The first systems using this type of AR used the location and hardware services of a device to interact with the resources provided by the AR software, in such a way that the user’s location and orientation in the space where he/she was located was defined.
Another feature of this type of AR is that users can increase the average range of motion while experiencing the experience. Apple’s ARKit and Google’s ARCore SDK have made markerless AR available on smart devices. Currently, markerless AR is the preferred image recognition method for applications employing this technology.
Thus, there are four categories of markerless AR:
Location-based markerless AR aims at the fusion of 3D virtual objects in the physical space where the user is located. Clearly, this technology uses the location and sensors of a smart device to position the virtual object at the desired location or point of interest.
The most representative example of this type of augmented reality is the smartphone game Pokémon GO, which uses markerless, location-based AR, bringing the user’s environment to life immediately depending on where they look.

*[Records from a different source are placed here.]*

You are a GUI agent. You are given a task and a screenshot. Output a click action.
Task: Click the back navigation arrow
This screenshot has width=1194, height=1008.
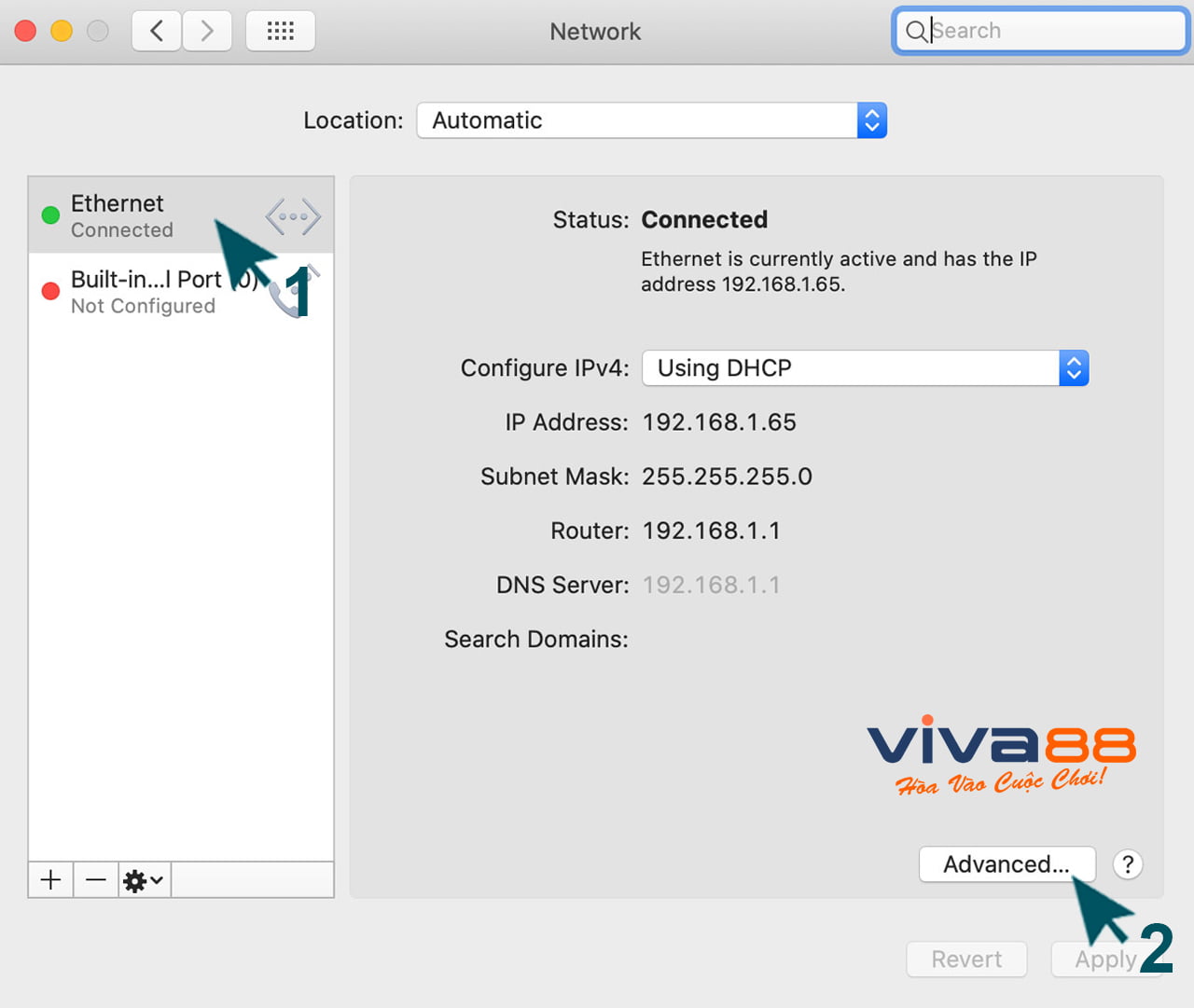[156, 31]
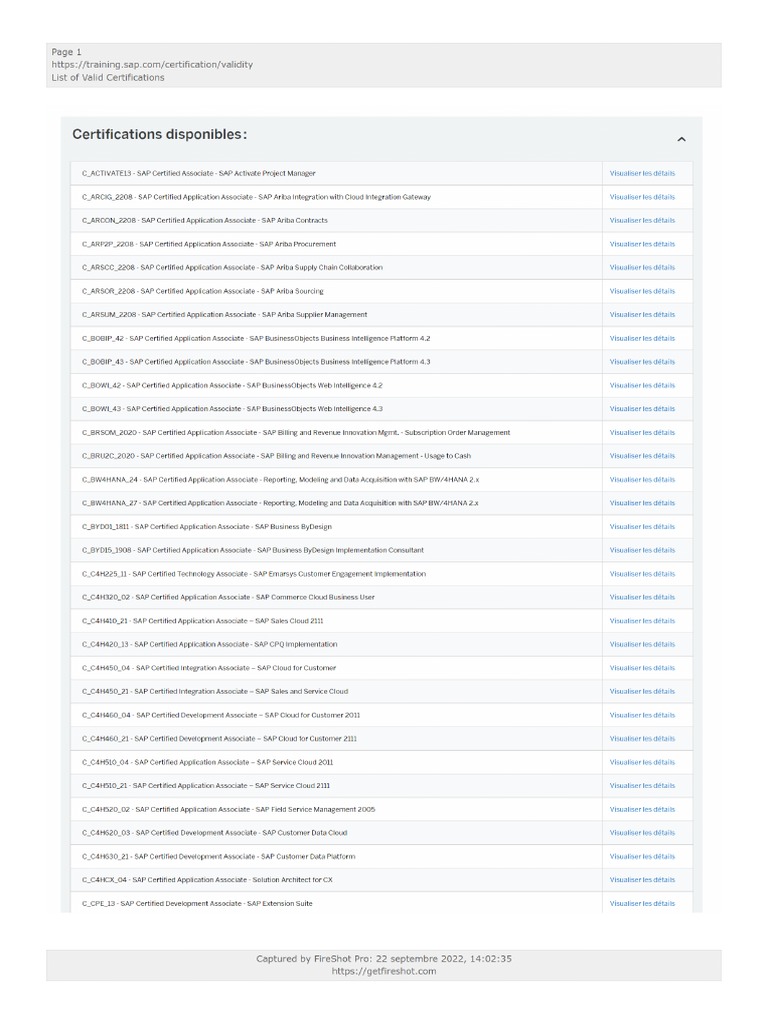
Task: Open details for C_C4H225_11 Emarsys row
Action: tap(642, 574)
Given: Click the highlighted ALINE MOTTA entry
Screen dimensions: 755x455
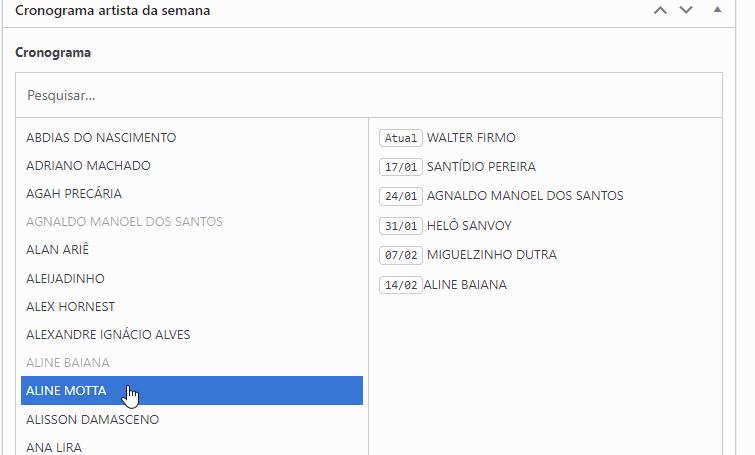Looking at the screenshot, I should click(66, 391).
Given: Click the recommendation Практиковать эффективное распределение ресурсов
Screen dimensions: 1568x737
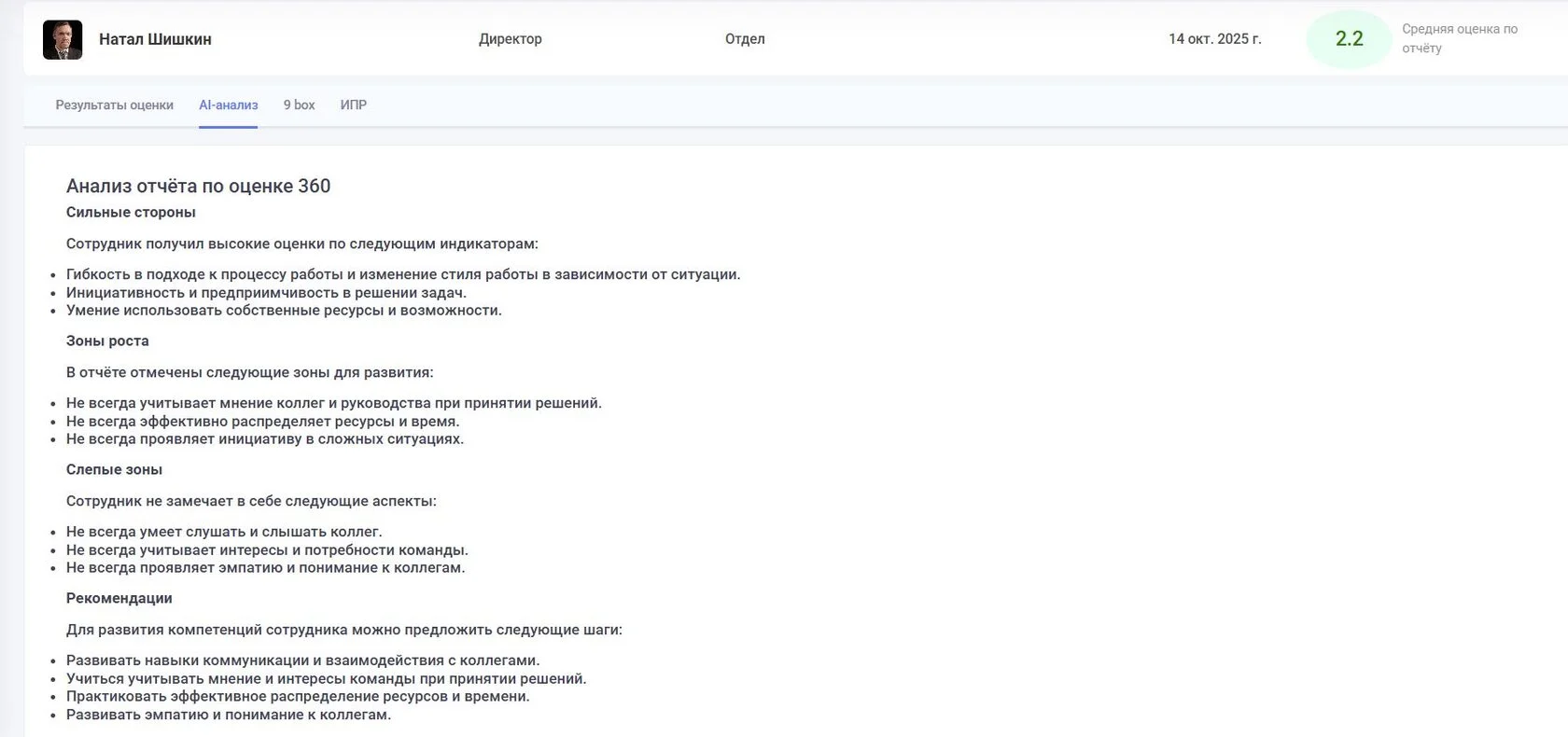Looking at the screenshot, I should (x=298, y=697).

This AR links the virtual image to a specific location by reading the data in real time using the camera, GPS, compass and an accelerometer. Also, as it is based on markerless AR, no image track is required for its operation, as it is able to predict the user’s approach to match the data in real time with the user’s location.
In addition, this typology allows the option of adding interactive and useful digital content to geographies of interest, which is very beneficial for travellers within a specific area by helping to understand the environment through 3D virtual objects or videos.

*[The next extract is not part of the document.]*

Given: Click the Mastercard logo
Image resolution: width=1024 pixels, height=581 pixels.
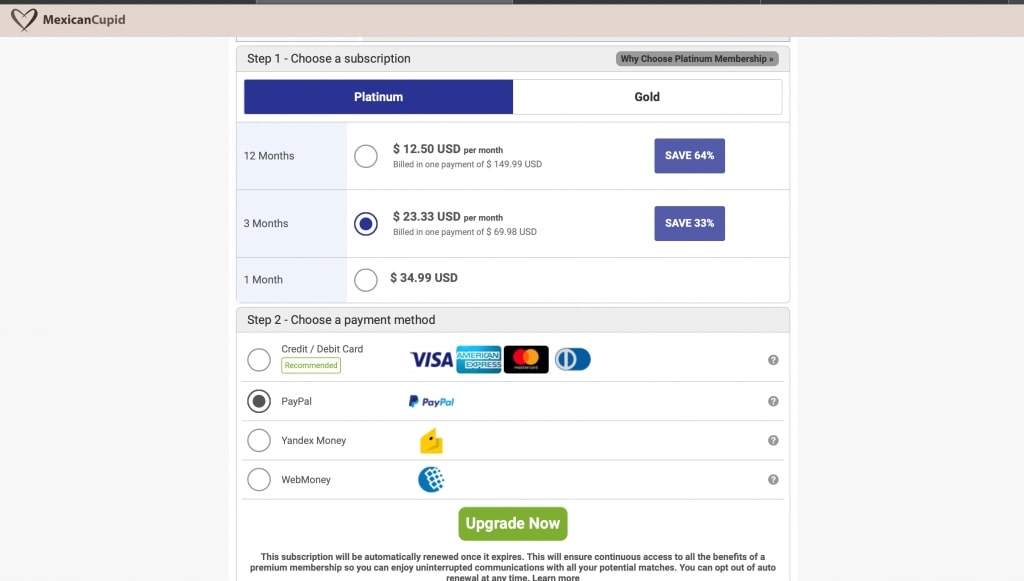Looking at the screenshot, I should tap(526, 360).
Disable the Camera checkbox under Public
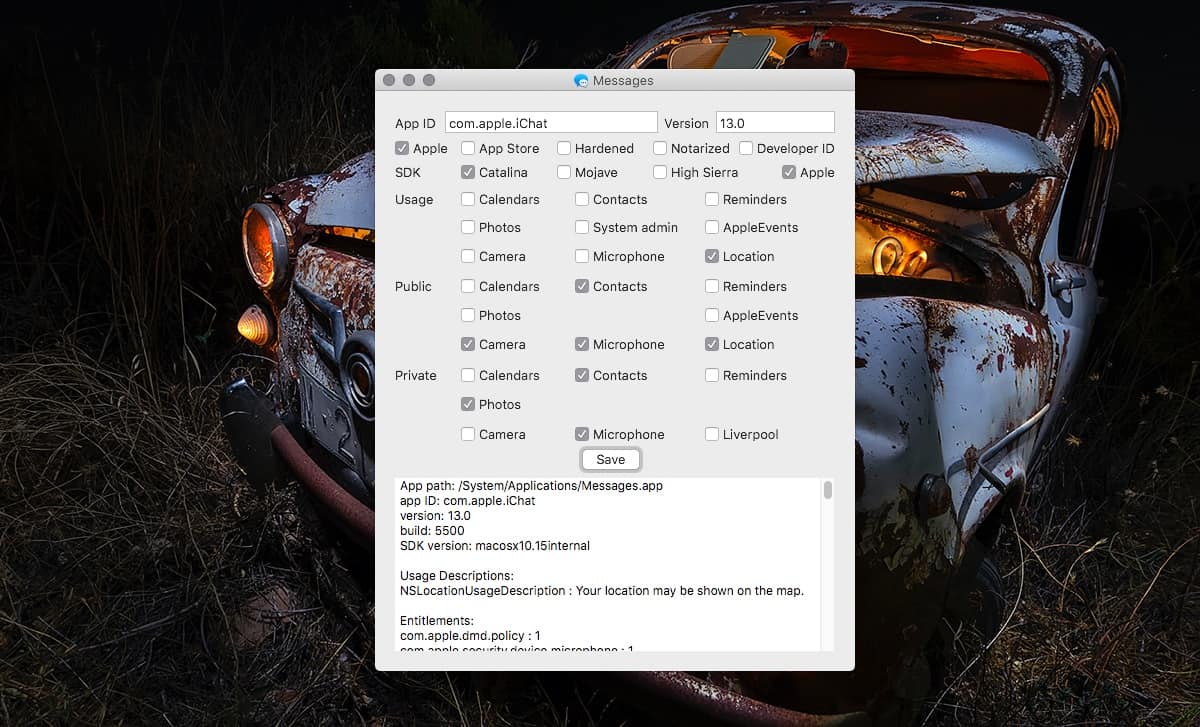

This methodology is used for the delivery of digital data within a stationary context, i.e. project-based AR focuses on rendering virtual 3D objects within the user’s physical space.

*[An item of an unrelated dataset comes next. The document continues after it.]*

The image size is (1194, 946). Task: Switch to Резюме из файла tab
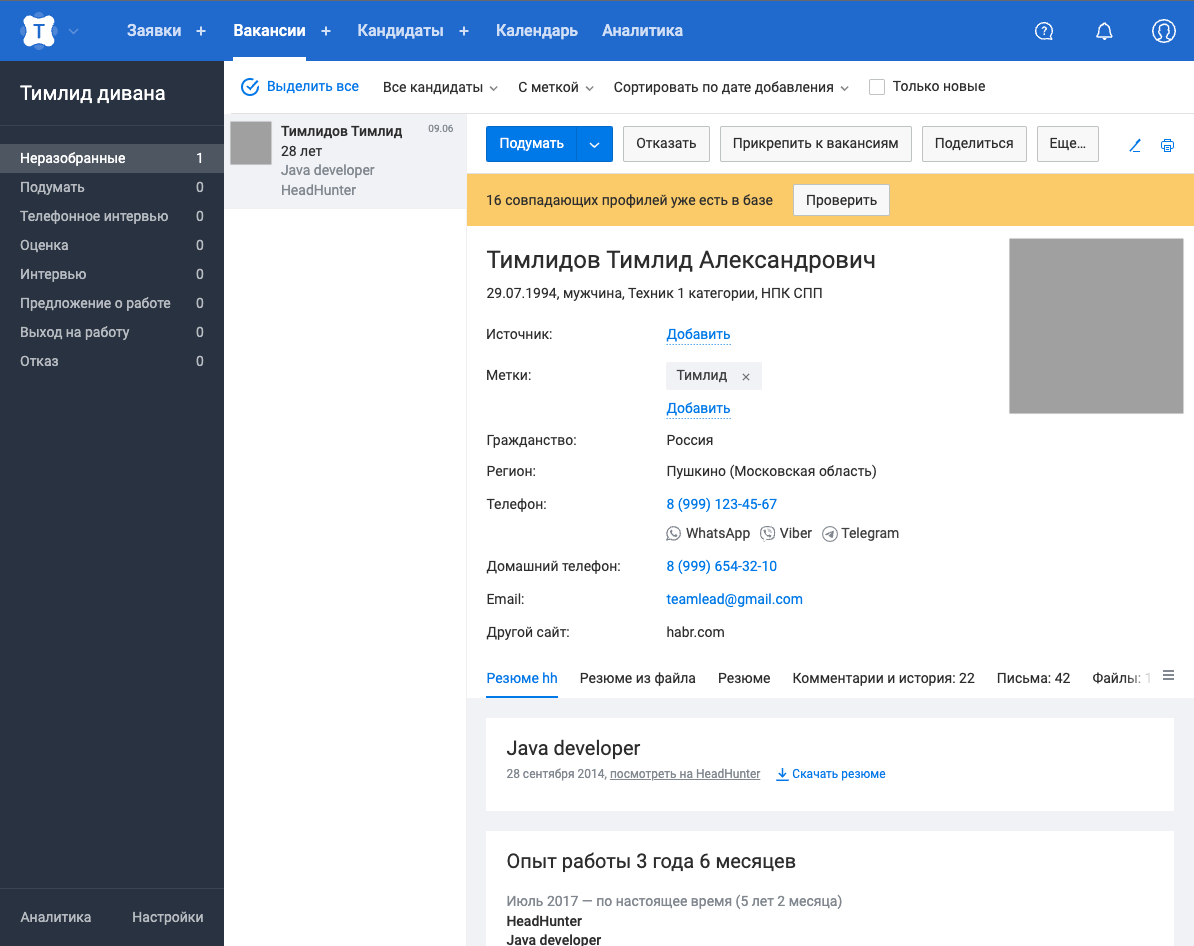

Therefore, AR allows the user to move freely around the environment of a specific area where a fixed projector and a tracking camera are placed. The main use of this technology is to create illusions about the depth, position and orientation of an object by projecting artificial light onto real flat surfaces.
For example, projection-based AR is suitable for simplifying complex tasks in business or industry, eliminating computers because instructions can be placed in a given space. In addition, this technology is able to provide feedback to optimise digital identification processes for manufacturing cycles.
Typically, this AR is used to replace the original view of an object with an updated virtual image of that object for the human eye. Overlay AR provides multiple views of a target object with the option to display additional relevant information about that object.
Essentially, this technology, through the use of special cameras, is used for human eyes to outline specific objects with lines to facilitate certain situations. For example, it can be used for car navigation systems to enable safe driving in low visibility situations.
Currently, the number of applications that augmented reality has is quite high and continues to grow, among these applications are retail surgery for healthcare, customised cars to promote autonomous driving, it can be seen in schools for teaching, immediate translations can be made, intelligent facial scanners, military applications, and so on.
However, the same type of augmented reality cannot be applied for each of the applications mentioned, as the needs are different in each sector. Mainly, there is a classification into two main groups: marker-based AR and markerless AR, the former being the most primitive version of this technology. In turn, within markerless AR there are 4 types: location-based AR, projection-based AR, overlay AR and contour AR. Each typology has an application and is based on a different technological principle as we have seen.